- _TASK ITEM_
Every line with the string "Select" in it belongs in your answer, so copy them all from the data.

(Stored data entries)
# # # # # # #

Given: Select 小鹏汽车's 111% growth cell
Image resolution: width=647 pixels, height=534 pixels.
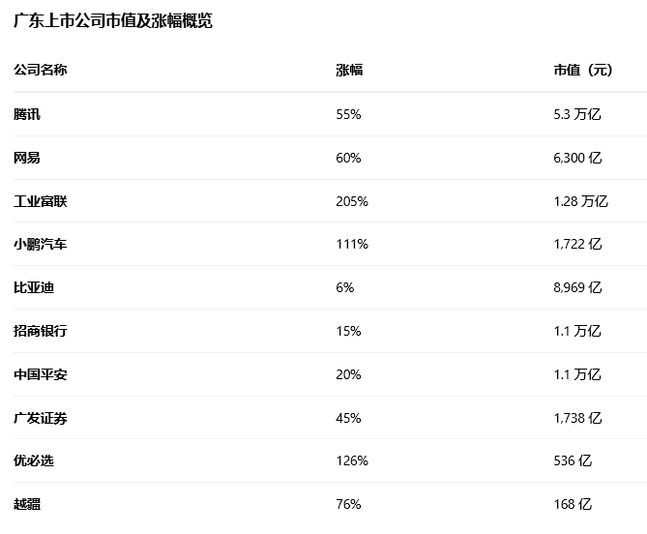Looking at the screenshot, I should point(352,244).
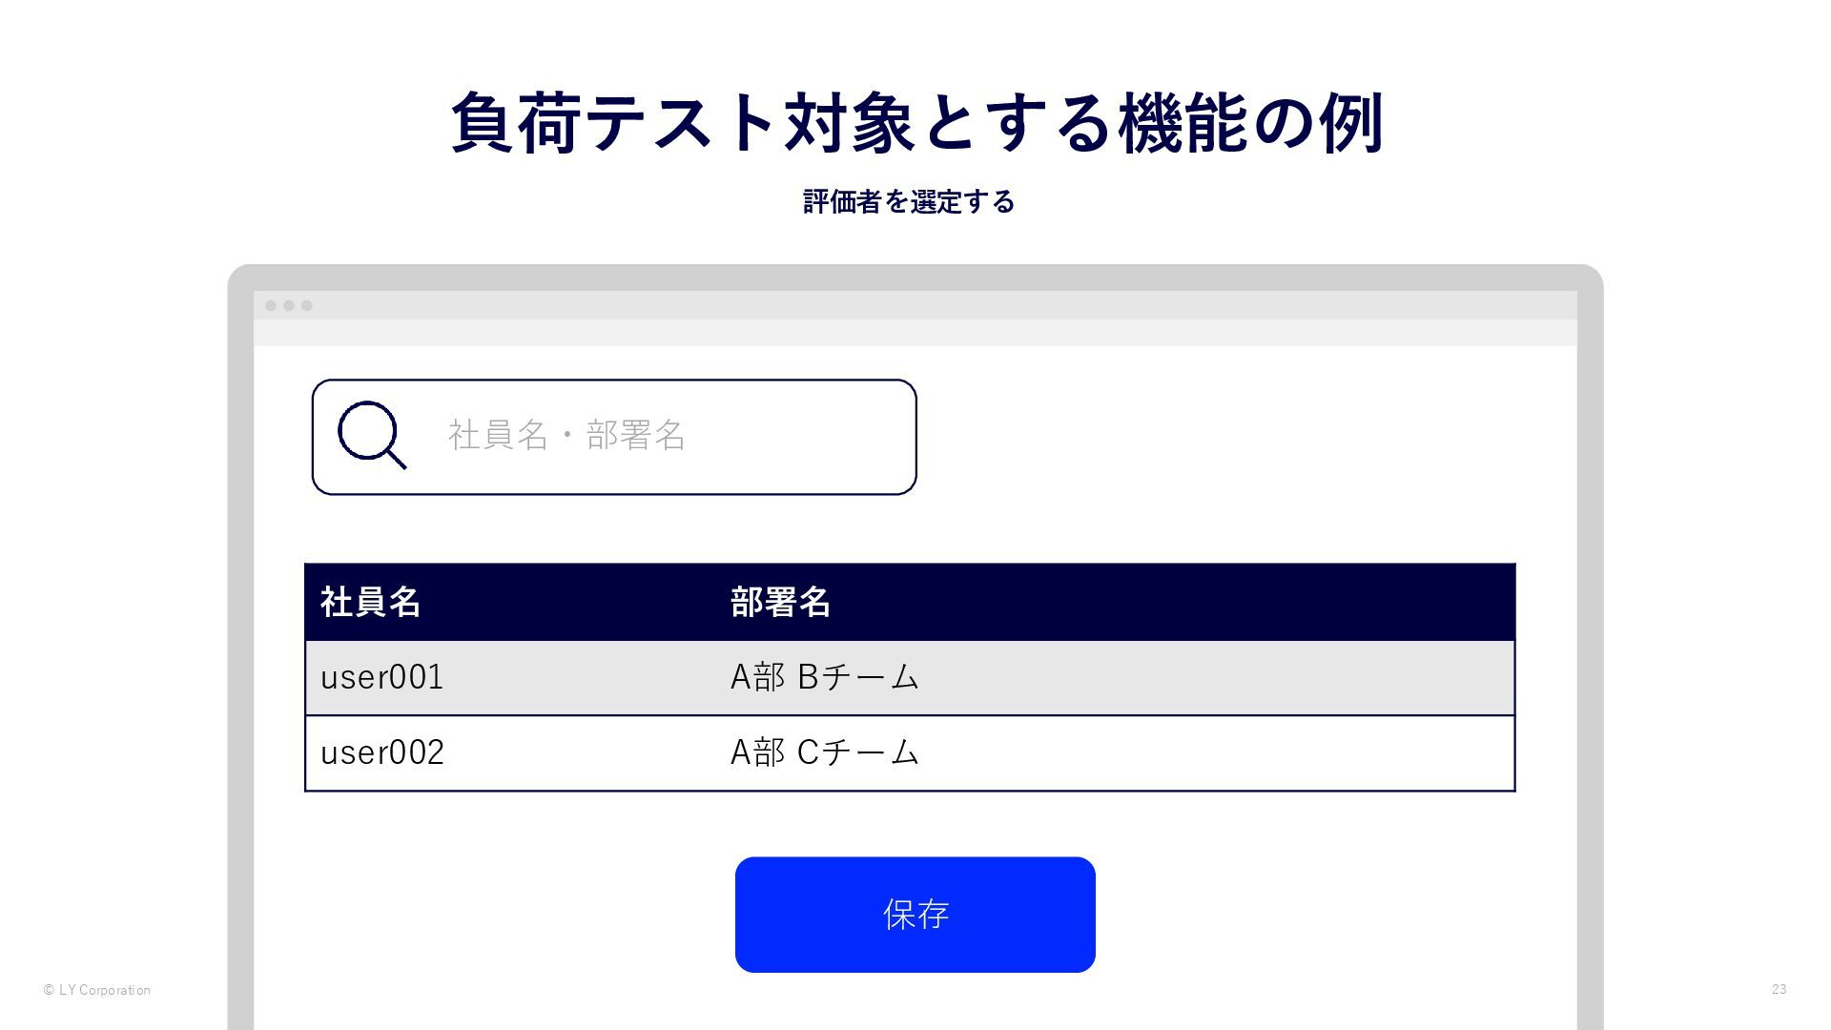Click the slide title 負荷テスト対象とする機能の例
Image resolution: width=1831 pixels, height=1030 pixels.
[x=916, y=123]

# # # # # # #

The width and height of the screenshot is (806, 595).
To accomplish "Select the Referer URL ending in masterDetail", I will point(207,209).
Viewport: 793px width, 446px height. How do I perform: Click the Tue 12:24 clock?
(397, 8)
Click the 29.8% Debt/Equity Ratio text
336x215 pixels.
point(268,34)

# # # # # # #

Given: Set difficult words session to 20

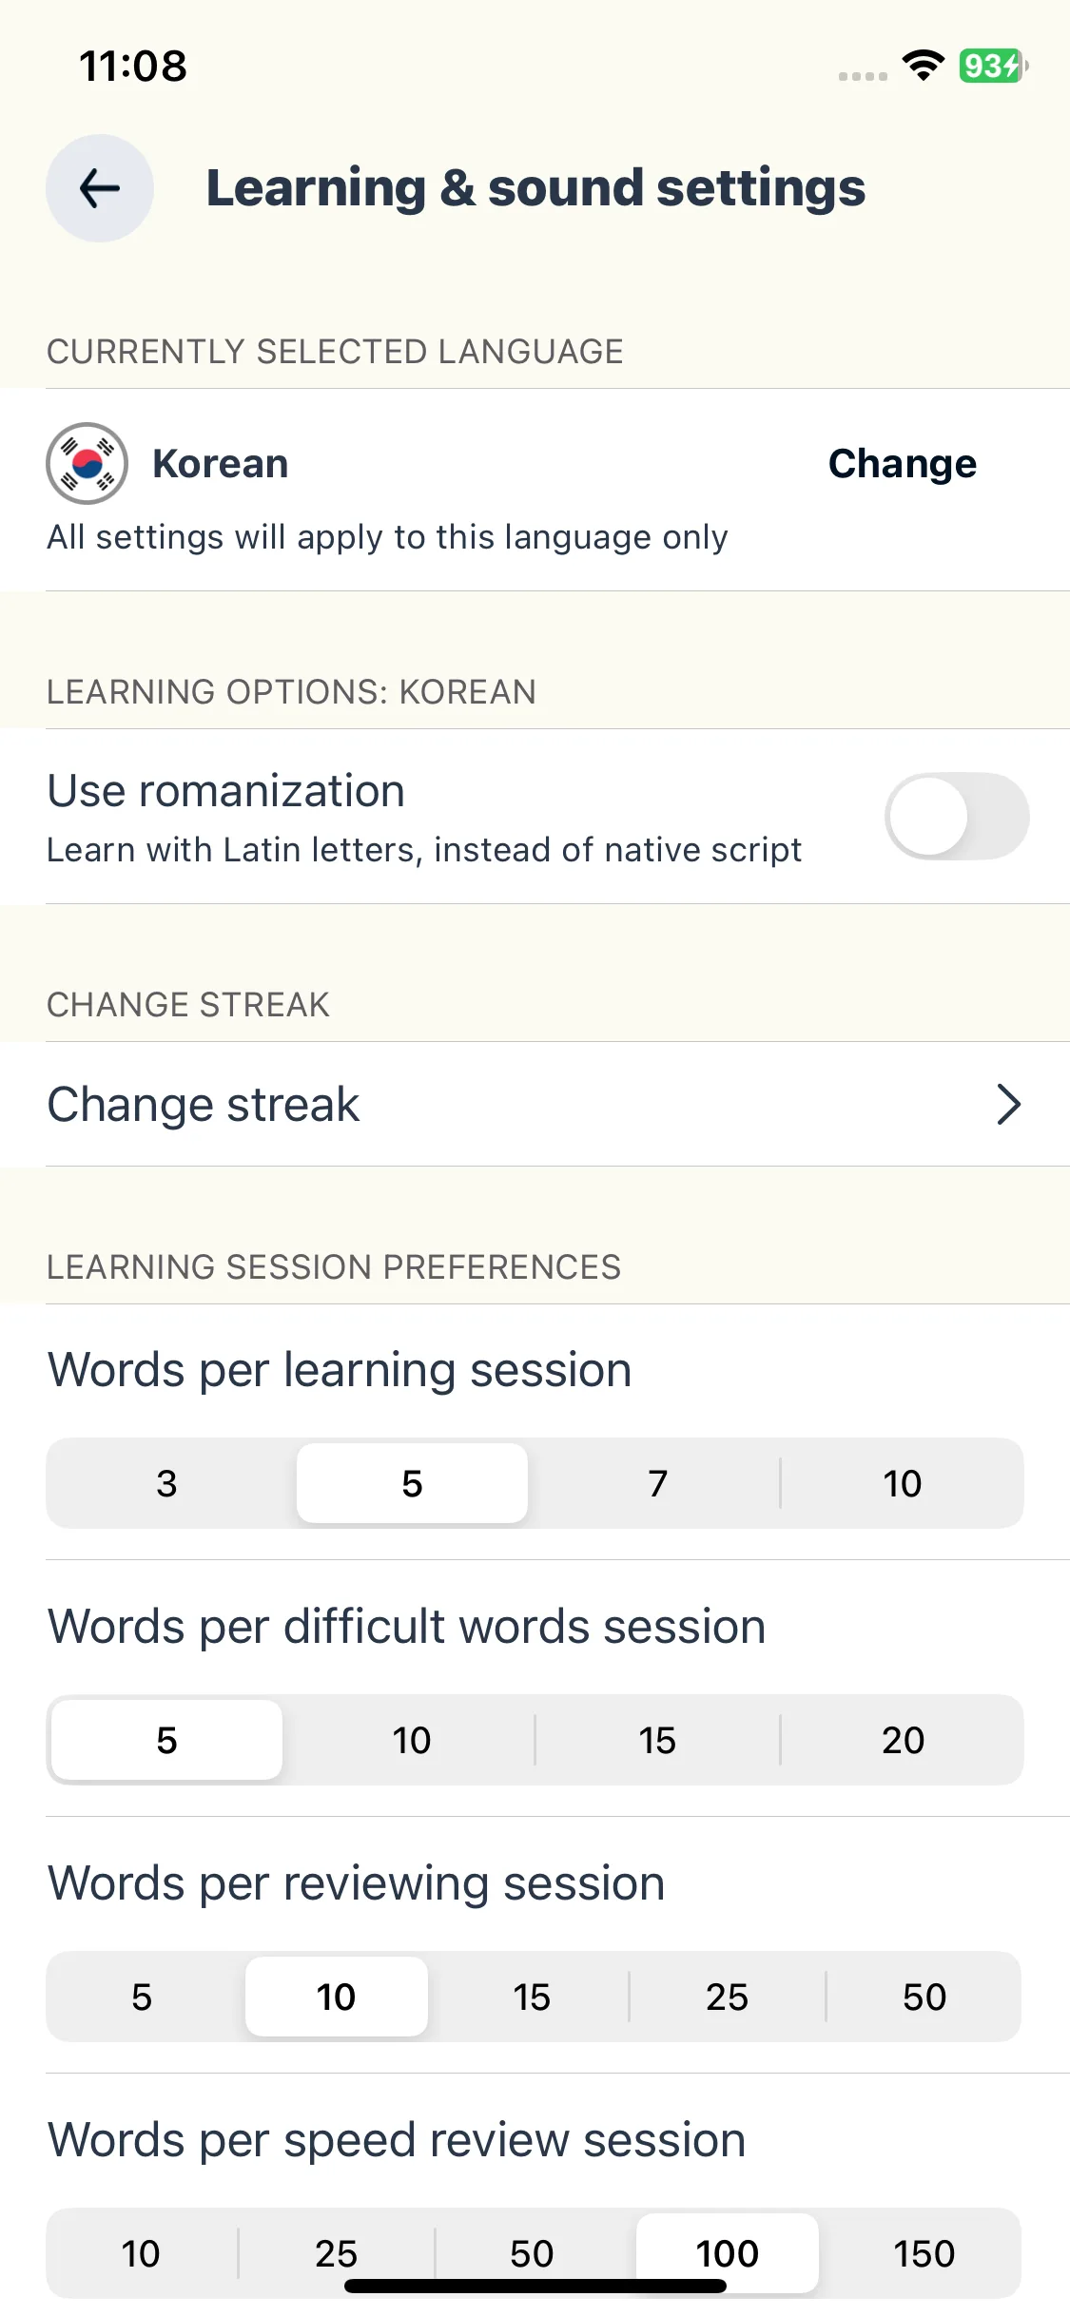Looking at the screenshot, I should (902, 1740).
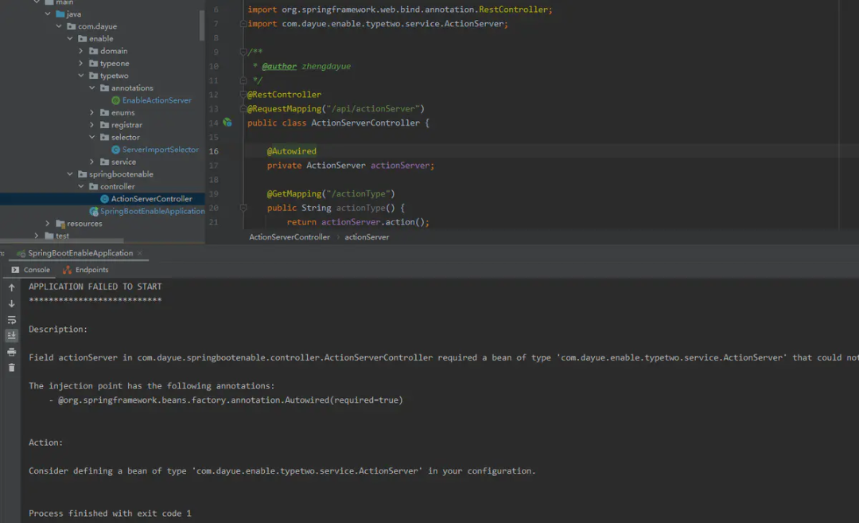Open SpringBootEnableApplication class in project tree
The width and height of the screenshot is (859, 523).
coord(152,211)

# # # # # # #

- _ANSWER BOX_
Given: Select 小鹏汽车's 111% growth cell
To accomplish "Select the Referer URL ending in masterDetail", I will point(207,209).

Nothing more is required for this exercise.